Open
Description
Goals
- Gain an understanding of SIMD operations and use cases
- Port ML.NET C++ SIMD algorithms to C#
- Increase ML.NET performance by using AVX operations when supported and where beneficial
- Ensure C# Hardware Intrinsics feature meets the needs of ML.NET
- Unit test all functions and get performance benchmark numbers for before and after changes
- (Stretch) provide software fallback implementations to support more architectures
- (Stretch) Implement ARM64 SIMD algorithms
Progress
Week 1: Familiarize with .NET Development
- Get familiar with C# (Tutorial and Quick starts)

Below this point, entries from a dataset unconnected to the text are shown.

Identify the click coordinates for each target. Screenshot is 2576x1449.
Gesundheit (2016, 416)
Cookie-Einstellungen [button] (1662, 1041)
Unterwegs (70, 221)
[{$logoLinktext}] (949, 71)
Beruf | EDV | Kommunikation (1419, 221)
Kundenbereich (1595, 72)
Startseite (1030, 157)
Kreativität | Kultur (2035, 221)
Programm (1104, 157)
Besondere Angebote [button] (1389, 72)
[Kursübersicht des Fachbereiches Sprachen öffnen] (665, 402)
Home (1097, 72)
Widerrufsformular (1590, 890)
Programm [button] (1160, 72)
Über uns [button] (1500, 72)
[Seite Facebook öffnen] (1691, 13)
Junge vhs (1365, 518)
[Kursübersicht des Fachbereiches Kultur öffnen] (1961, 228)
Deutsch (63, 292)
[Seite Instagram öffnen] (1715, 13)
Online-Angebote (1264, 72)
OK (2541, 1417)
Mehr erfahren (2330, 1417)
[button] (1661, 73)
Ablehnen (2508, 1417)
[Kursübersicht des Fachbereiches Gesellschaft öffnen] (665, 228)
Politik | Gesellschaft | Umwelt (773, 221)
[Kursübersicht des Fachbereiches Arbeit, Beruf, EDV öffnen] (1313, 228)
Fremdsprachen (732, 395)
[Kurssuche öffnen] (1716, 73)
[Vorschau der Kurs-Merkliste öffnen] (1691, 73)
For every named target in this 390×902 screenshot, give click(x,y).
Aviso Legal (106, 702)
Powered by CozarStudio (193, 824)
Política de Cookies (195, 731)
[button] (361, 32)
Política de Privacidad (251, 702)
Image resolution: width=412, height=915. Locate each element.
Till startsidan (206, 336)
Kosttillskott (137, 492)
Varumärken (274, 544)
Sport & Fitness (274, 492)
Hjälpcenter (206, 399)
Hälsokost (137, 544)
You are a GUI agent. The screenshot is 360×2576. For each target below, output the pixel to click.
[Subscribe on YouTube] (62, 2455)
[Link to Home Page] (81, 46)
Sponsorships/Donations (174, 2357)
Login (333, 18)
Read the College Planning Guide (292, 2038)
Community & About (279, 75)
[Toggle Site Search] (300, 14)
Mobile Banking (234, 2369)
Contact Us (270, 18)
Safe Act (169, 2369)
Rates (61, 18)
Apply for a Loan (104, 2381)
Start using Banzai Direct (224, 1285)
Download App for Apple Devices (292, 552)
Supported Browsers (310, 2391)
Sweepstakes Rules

- Make a console app, use the debugger in Visual Studio
- Learn about ML.NET SIMD operations from the Intel Intrinsics Guide and mapping from C to C# functions
- Adopt the team's GitHub workflow and fork a local repo for work
- Implement SSE support and software fallbacks in managed code for DotU on a new .NET Core 2.1 console app with a NuGet package reference
- Write a unit test for the managed code of DotU using XUnit
Week 2: Learn SIMD operations and use them in .NET outside of ML.NET
- Complete first connect with recruiter
- Implement SSE support and software fallbacks in managed code for all key intrinsics
- Comply with coding style standard
- Implement working unit tests for all key intrinsics
- Implement working performance tests for all key intrinsics using BenchmarkDotNet (slides and recording)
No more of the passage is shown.